--- START READING PASSAGE ---

When Herodotus wrote
The
Histories, in the mid-fifth century
BCE,
prose was in its infancy in Greece, "rhetoric" was mainly
oral instruction - aided by condensed exemplars, rather
than formal analyses - and both "science" & "philosophy"
were still largely aphoristic, and coupled to poetic form.
And, not only was
The
Histories the first fairly systematic lengthy prose
work of analysis, it was also followed by a counter-reformation
of the discipline - in the shape of Thucydides work -
which dropped the anthropological angle, and the use of
much dubious hearsay evidence, but also narrowed the focus
in on the political/military sphere...an emphasis that
continued to dominate the discipline into the 20th century,
although by now much enriched by other concerns.
So, by the time the other intellectual modes had got their
act together - at least in this (influential) case - history
had preceded them twice...by setting the initial prose
mode, and by redefining itself in a more rigorous (although
not necessarily
superior) form...
Looking at the developmental evidence - for analogies,
not "primitive" models - this isn't actually too surprising.
As Kieran Egan has perceptively noted, much of the anthropology
in Herodotus comes across rather like a ancient Greek
Guinness Book of Records
- a near-universal favourite of kids at that age
when they first begin testing the factual extremities
of their world...and a key stage in developing the mental
tools they'll need for analytical thought.
So...both in phylogeny & ontogeny, history comes first
- which (of course) to superficially "progressive" thinkers
from Descartes on, means that it must be "primitive" and,
therefore, superseded by more formal approaches. Here,
despite all their rhetoric, the post-modernists are at
one w/the philosophical mainstream...as well as many areas
of science. Abandoning "grand narratives" boils down to
undermining narrative itself - not so coincidently, also
a venerable avant-garde tradition.

--- END READING PASSAGE ---

* _TASKS TO CARRY OUT_:
1. List every person named in the passage on history and the early Greek prose writers.
2. Carry on the passage on history as the first intellectual mode, picking up after its final sentence.

--- START SUPPLIED INFORMATION ---

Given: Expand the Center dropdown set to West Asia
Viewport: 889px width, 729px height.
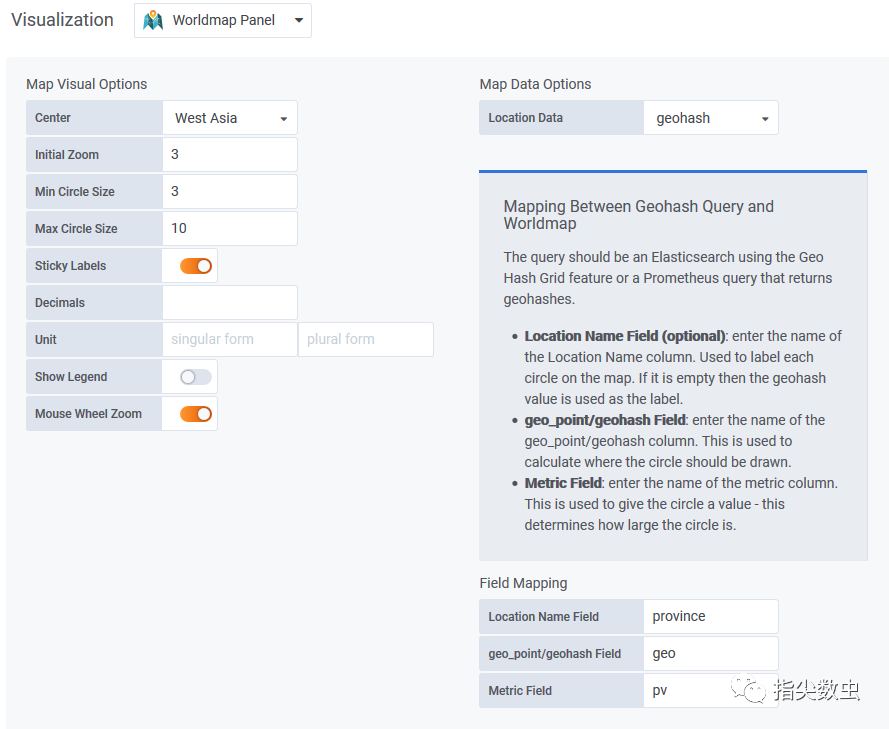Looking at the screenshot, I should (230, 118).
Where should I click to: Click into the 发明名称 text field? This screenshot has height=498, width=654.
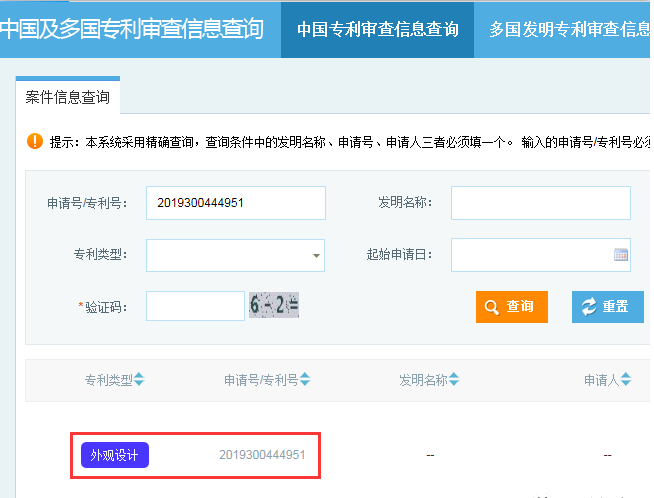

--- END SUPPLIED INFORMATION ---

* _RESPONSES_:
1. Herodotus, Thucydides, Kieran Egan, Descartes

2.
Trouble is, humans happen to be narrative creatures -
we ourselves are stories, constantly re-woven within the
memories that are never the fixed files we imagine - and
so, yet again, the postmodern presents us w/yet another
vain dystopia...which could only drive people insane who
were so foolish as to attempt a life bounded by its theology...
The key to fruitful historical thinking isn't a concentration
upon critique, to the point where narrative dissolves
in a welter of uncertainties...however smug this may allow
us to feel about more "naive" approaches. Nor, pace Thucydides,
is it a narrow focus upon what can be firmly established
in a limited sphere. No, the real key is in the refinement/exploration
of Herodotus' model...attempting to survey all types of
evidence to the best of our abilities, focussing upon
questions we want (however provisionally) to answer -
rather than on theories or types of action - and diversifying
our tools pragmatically, rather than being governed by
logical strictures incapable of dealing with interlocking
and multicausal events in unrepeatable time.
As such, history is a profoundly human endeavour - with
all the strengths (and weaknesses) that entails. And,
whilst individual questions in certain areas - such as
the biogeography of domestication brilliantly outlined
in Diamond's
Guns, Germs
& Steel - may be amenable to more clearly "scientific"
approaches, I doubt the same will apply overall. Simply...the
factors are too diverse, and their interaction too contingent,
to ever be formalised - as Popper & others have frequently
reminded us.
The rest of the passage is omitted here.